Pada 15 Januari 2023, The Epoch Times melaporkan bahwa pendiri Falun Gong, Master Li Hongzhi, telah mengungkapkan bahwa Partai Komunis telah menutupi epidemi selama lebih dari tiga tahun dan 400 juta orang  meninggal dunia di Tiongkok.  Ketika epidemi berakhir, ada 500 juta jiwa meninggal dunia di Tiongkok.

Master Li juga mengatakan bahwa 200 juta orang meninggal dunia di Tiongkok ketika Sars terakhir kali muncul. Bertahun-tahun kemudian, ketika Partai Komunis Tiongkok menyadari bahwa populasi menurun, mereka segera memperkenalkan sistem dua anak dan tiga anak.

Peringatan Guru Li menimbulkan dampak besar dari opini publik. Pada Juli tahun lalu, para peretas menjajakan informasi online tentang 1 miliar orang di Tiongkok yang dicuri dari sistem keamanan publik Shanghai, tetapi Partai Komunis Tiongkok tetap bungkam. Meski demikian, beberapa ahli mengonfirmasi keaslian data tersebut.
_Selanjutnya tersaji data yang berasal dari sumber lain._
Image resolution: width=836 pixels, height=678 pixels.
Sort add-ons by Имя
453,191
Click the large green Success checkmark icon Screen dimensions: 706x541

Diasumsikan bahwa populasi Tiongkok kurang dari 1 miliar pada saat itu, yang mana sesuai dengan peringatan Master Li.

Setelah epidemi, populasi di empat kota tingkat pertama di Tiongkok telah berkurang dengan cara yang belum pernah terjadi sebelumnya, sehingga menimbulkan kekhawatiran.

Selain banyaknya kematian yang disebabkan oleh epidemi, para ahli mengatakan bahwa menyusutnya industri manufaktur dan jasa serta eksodus secara besar-besaran pekerja migran merupakan alasan penting lainnya untuk penurunan populasi di empat kota besar tersebut

Pakar: Pekerja asing dipaksa untuk meninggalkan kota tingkat pertama karena penurunan ekonomi

Berbicara kepada Epoch Times pada 11 Mei, Dr Li Songyun, seorang pakar ekonomi yang sudah lama berkecimpung di bidang ekonomi Tiongkok, mengatakan bahwa populasi Shenzhen menurun untuk pertama kalinya dalam beberapa dekade, terutama karena terlalu banyak perusahaan yang tutup dan mem-PHK karyawannya, yang menyebabkan peningkatan jumlah pengangguran dan memaksa orang asing untuk pergi karena tidak dapat menemukan pekerjaan. 

“Ini adalah alasan utama penurunan populasi Shenzhen,” katanya.

Dr Li Songyun menambahkan : “Di sisi lain, Partai Komunis telah memberlakukan larangan epidemi yang ketat dan menekan sektor real estat, Internet, dan pendidikan, menyebabkan sejumlah besar perusahaan swasta tutup dan memberhentikan karyawan, serta mempersulit mahasiswa untuk mendapatkan pekerjaan.” 

Apalagi, di sisi lain, rantai pasokan industri manufaktur mulai menarik diri dari Tiongkok karena decoupling  hubungan Tiongkok dan Amerika Serikat dan meningkatnya risiko geopolitik, ditambah dengan menyusutnya permintaan eksternal, pesanan ekspor anjlok dan pabrik-pabrik telah mengurangi produksi dan ditutup. Orang asing yang tidak dapat menemukan pekerjaan di Shenzhen akhirnya terpaksa pergi.

Banyak perusahaan di Shenzhen yang gagal bertahan pada tahun 2022 karena kebijakan pembersihan anti-epidemi yang ketat dari Partai Komunis Tiongkok yang dikombinasikan dengan pengaruh geopolitik, seperti penutupan perusahaan lama milik Hong Kong, Welima Electric Manufacturing (Shenzhen) Co Ltd dan Fulong Electric Manufacturing (Shenzhen) Co Ltd pada  Agustus 2022. Pemberitahuan dari kedua perusahaan tersebut mengatakan bahwa mereka tidak memiliki orderan yang baru. 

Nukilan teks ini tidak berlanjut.